------ Document excerpt
12. Further Assurances. Each party hereto shall cooperate with each other party, shall do and perform or cause to be done and performed all further acts and things, and shall execute and deliver all other agreements, certificates, instruments, and documents as any other party hereto reasonably may request in order to carry out the intent and accomplish the purposes of this Agreement and the Plan.
13. Entire Agreement. This Agreement and the Plan together set forth the entire agreement and understanding between the parties as to the subject matter hereof and supersede all prior oral and written and all contemporaneous or subsequent oral discussions, agreements and understandings of any kind or nature.
14. Successors and Assigns. The provisions of this Agreement will inure to the benefit of, and be binding on, the Company and its successors and assigns and Participant and Participant’s legal representatives, heirs, legatees, distributees, assigns and transferees by operation of law, whether or not any such person will have become a party to this Agreement and agreed in writing to join herein and be bound by the terms and conditions hereof.
------------
Write the next clause of the agreement excerpt, picking up after its final sentence.
------ Listed entries
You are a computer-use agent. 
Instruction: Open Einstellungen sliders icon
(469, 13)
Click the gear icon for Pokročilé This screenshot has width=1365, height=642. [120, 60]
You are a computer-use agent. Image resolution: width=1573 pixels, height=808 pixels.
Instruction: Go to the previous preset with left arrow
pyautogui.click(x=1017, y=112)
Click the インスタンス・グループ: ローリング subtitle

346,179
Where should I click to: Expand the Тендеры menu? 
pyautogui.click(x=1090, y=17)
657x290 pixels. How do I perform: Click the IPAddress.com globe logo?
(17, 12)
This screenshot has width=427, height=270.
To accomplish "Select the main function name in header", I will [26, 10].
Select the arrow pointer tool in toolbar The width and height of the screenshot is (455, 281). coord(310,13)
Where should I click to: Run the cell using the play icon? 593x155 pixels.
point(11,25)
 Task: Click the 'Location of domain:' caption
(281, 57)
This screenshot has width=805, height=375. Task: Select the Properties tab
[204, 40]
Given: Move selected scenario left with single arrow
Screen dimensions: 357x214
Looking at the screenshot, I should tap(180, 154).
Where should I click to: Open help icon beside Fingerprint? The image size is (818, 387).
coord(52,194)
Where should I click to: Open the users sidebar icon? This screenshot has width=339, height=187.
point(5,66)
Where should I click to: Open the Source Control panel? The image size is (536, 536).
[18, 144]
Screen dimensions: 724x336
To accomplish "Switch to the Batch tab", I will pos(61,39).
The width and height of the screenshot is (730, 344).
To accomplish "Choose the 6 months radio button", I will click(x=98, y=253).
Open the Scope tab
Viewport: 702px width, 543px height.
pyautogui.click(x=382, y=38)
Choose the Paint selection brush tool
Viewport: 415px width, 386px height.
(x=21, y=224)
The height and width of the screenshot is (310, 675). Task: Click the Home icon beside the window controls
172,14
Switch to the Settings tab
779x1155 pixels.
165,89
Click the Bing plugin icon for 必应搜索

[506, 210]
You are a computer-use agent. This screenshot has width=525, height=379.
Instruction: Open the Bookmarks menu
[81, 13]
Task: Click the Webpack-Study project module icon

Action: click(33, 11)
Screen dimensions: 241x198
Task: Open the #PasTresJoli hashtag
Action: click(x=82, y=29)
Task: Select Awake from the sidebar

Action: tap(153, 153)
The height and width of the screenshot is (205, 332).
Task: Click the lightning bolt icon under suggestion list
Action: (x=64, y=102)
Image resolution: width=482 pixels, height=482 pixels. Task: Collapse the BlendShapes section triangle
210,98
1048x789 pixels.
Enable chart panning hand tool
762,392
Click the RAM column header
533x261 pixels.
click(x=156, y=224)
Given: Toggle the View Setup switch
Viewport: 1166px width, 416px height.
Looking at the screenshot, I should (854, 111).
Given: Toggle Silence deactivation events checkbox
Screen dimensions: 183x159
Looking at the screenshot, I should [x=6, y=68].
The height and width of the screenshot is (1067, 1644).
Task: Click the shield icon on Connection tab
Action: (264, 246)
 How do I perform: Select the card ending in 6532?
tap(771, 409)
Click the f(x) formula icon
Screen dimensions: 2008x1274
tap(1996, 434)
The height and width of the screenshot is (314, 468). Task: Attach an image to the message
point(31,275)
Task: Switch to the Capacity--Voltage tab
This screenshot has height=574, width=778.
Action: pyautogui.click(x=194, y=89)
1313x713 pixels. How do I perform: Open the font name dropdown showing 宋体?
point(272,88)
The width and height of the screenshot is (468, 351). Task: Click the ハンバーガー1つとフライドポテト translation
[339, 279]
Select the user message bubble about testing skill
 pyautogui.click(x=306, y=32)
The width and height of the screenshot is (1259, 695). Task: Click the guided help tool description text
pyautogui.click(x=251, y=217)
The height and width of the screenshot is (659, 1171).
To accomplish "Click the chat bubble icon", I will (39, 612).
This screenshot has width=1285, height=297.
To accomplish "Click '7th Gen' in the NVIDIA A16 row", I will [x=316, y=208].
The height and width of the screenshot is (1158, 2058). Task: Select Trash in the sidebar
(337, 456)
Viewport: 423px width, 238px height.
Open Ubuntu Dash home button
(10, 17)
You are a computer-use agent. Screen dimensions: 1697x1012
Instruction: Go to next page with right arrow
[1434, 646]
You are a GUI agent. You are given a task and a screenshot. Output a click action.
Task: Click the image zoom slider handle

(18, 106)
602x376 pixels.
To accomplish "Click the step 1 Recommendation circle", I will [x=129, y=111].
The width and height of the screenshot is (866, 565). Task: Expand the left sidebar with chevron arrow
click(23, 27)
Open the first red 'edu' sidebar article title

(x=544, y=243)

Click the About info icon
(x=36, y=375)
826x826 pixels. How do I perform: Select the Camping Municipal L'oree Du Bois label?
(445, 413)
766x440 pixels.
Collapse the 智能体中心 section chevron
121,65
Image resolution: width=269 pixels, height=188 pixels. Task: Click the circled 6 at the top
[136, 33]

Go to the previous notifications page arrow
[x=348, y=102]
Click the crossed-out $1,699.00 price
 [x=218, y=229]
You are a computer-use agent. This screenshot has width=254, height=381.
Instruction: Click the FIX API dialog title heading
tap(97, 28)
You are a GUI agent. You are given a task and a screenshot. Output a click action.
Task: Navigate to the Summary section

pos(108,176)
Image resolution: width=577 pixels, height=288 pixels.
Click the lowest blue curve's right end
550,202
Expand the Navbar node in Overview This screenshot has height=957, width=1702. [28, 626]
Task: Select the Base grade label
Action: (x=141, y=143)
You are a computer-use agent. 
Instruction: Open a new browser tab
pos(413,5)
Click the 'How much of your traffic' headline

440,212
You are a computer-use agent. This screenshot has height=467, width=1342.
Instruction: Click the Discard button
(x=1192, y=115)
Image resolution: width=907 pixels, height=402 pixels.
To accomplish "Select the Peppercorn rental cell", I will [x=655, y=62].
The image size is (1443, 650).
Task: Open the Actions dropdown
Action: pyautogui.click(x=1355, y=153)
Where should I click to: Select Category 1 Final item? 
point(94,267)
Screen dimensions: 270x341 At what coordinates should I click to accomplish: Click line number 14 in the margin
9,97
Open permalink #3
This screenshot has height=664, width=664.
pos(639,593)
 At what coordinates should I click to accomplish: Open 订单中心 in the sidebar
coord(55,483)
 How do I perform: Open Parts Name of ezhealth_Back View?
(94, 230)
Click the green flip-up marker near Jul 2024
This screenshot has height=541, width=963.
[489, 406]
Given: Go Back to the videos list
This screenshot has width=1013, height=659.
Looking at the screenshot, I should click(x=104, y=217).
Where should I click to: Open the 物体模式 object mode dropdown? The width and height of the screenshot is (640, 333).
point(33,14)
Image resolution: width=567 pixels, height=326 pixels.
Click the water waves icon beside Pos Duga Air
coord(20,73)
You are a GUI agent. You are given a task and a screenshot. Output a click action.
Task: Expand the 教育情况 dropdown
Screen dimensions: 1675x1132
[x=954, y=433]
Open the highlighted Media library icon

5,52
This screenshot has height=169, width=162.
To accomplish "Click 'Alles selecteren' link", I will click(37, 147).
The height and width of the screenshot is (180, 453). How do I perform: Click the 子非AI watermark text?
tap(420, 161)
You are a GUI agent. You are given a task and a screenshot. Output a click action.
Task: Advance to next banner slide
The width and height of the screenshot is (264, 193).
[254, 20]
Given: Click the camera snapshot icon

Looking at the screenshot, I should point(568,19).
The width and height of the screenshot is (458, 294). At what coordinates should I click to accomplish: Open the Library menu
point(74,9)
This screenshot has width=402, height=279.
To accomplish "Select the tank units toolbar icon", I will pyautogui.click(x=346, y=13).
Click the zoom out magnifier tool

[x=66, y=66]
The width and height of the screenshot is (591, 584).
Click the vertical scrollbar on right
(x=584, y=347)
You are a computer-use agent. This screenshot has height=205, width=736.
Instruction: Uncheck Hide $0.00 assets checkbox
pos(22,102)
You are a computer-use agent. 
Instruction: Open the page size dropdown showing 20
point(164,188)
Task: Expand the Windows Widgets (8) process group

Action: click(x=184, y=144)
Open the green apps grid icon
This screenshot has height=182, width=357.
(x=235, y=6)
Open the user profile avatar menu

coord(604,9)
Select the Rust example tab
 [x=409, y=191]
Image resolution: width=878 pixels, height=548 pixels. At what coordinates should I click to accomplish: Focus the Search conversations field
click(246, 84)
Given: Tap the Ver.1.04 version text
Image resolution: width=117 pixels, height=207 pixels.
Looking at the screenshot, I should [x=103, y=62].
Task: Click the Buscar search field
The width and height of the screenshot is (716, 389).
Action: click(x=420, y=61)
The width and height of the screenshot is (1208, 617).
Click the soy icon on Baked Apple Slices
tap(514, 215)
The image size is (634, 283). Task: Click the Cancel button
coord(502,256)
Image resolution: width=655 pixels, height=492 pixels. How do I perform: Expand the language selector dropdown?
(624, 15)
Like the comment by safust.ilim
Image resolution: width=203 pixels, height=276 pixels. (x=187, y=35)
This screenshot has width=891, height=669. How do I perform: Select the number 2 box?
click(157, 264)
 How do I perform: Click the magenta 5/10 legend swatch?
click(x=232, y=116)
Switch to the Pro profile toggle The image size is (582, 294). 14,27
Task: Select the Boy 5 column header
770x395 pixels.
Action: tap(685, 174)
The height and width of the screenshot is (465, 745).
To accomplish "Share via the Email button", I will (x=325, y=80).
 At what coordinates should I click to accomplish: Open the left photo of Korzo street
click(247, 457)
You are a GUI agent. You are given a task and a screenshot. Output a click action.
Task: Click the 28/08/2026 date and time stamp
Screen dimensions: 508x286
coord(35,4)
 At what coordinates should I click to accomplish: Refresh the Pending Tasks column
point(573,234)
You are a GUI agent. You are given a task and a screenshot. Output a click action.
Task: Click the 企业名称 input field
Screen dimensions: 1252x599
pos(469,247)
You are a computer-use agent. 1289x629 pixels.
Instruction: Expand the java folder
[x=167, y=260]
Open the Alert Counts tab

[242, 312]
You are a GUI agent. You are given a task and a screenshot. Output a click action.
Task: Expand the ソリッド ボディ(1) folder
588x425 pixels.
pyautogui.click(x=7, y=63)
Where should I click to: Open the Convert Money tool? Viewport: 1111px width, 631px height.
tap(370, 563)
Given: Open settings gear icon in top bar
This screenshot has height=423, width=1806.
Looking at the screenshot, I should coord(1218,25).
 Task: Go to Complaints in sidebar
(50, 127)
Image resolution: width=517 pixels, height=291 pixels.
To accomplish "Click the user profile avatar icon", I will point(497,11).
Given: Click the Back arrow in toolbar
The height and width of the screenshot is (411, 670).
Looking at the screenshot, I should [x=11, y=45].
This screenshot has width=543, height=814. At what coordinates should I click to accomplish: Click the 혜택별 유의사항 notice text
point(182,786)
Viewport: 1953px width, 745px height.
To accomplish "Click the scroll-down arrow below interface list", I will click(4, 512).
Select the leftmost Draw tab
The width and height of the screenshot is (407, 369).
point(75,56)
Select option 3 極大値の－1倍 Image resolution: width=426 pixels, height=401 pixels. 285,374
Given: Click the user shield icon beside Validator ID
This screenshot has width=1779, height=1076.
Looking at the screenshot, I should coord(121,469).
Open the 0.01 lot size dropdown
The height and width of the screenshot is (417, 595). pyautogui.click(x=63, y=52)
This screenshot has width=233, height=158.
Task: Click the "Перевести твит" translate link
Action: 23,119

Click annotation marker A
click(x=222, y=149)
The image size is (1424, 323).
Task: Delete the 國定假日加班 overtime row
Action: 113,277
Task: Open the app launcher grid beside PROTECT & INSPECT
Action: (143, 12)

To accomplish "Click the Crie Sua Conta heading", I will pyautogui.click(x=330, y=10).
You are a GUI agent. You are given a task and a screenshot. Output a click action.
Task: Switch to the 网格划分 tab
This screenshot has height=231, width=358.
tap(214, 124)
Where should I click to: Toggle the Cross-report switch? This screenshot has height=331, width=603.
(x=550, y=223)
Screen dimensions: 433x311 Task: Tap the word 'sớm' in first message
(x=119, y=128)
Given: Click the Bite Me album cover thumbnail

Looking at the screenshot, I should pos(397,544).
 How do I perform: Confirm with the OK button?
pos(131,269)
------------
- **Output of the exercise**:
15. Section 409A Compliance. Notwithstanding anything in this Agreement to the contrary: (a) a termination of employment shall not be deemed to have occurred for purposes of settlement of any portion of the Award upon or following a termination of employment unless such termination is also a “separation from service” within the meaning of Section 409A of the Code and, for purposes of any such provision of this Agreement, references to a “termination,” “termination of employment” or like terms shall mean “separation from service;” and (b) if Participant is deemed on the date of termination to be a “specified employee” within the meaning of that term under Section 409A(a)(2)(B) of the Code, then with regard to the settlement of any portion of the Award that is considered deferred compensation under Section 409A of the Code payable on account of a “separation from service” that is not exempt from Section 409A of the Code as involuntary separation pay or a short-term deferral (or otherwise), such settlement shall occur on the date which is the earlier of (i) the expiration of the six-month period measured from the date of such “separation from service” of the Participant, and (ii) the date of Participant’s death.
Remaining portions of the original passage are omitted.